Emma July 27, 2010 at 11:00 pm

It is always interesting to see. I love watching the closing bell on Bloomberg when they all cheer with the bell ringing.

RANDRAND June 24, 2011 at 9:19 am


Silicon Valley Blogger June 24, 2011 at 9:33 am

Hmmmm…. someone’s not happy! I think squashing old vegetables on their heads may be a bit overboard? 😉

SB @ One Cent At A Time August 10, 2011 at 4:43 am

I do buy shares on every Dow land slide and hold it for long term.

Mr. Moneybags August 10, 2011 at 7:51 am

WHAT A GREAT POST! Probably one of my favorite posts about the stock market that I have ever seen. Photos speak volumes over any text, and those really do say so much. Thanks for that 🙂

Silicon Valley Blogger August 10, 2011 at 3:26 pm

I’ve written quite a bit on stock market drops before and over time, I’ve changed my tune just a little. The pure buy and hold philosophy (or buy low/sell high) philosophy no longer seems to work as easily as it did in the 90’s. So more than ever, I’d use a few other tools to make sure I protect my investments, such as monitoring technical indicators (I think it’s easier to pinpoint a buying opp than a selling opp via this method) and applying regular asset reallocation/rebalancing in a proactive fashion, in order to capture profits and take advantage of undervalued markets when the market is NOT acting up like this.
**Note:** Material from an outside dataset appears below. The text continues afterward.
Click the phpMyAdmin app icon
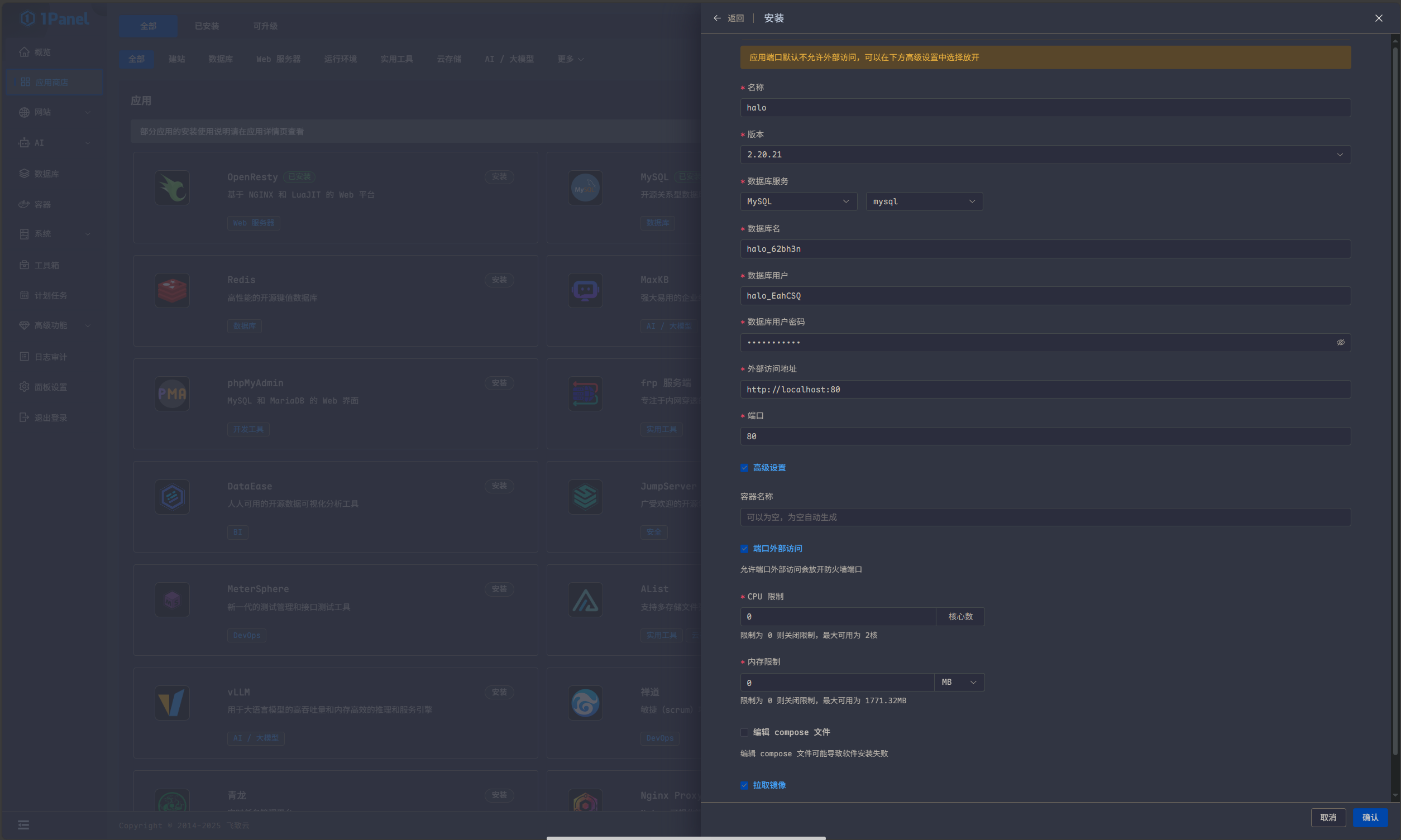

harry August 11, 2011 at 5:47 am

I think you are giving good advice. Actually, when people around you panic, most of the time, it is not the time to sell, but the time to buy.

Karan Batra August 23, 2011 at 9:12 am

Nice collection of pictures.

It would have been hilarious if you would have added the picture of Obama at the time when S&P Downgraded the Ratings of the US from AAA to AA+.


Stefan L February 22, 2012 at 2:27 pm

If you have money in stocks, it’s quite likely that you’ve experienced losses in a stock market dump-a-thon at one point or another. When the market is down over several hundred points or several percentage points in one day, I don’t think it’s unusual for people to panic. When market upheavals like this occur, what should you do?

I saw a poll a long time ago involving a number of random people who were asked how they felt about a particular market drop. See these candid thoughts by the respondents. Some of them expressed fear and possible excitement. Others seemed to be anticipating what would happen but remain confused. While others were more calm and ready to justify what was happening. Then there were those who simply shrugged off the market as being a “gamble”.

Of course there was also commentary by several people who believed in investing for the long term, by being patient and staying the course; but there were a good number of statements from a lot of scared people as well. It’s interesting to see what volatility does to people! Such days test our commitment and forbearance and make us short-sighted pretty quickly.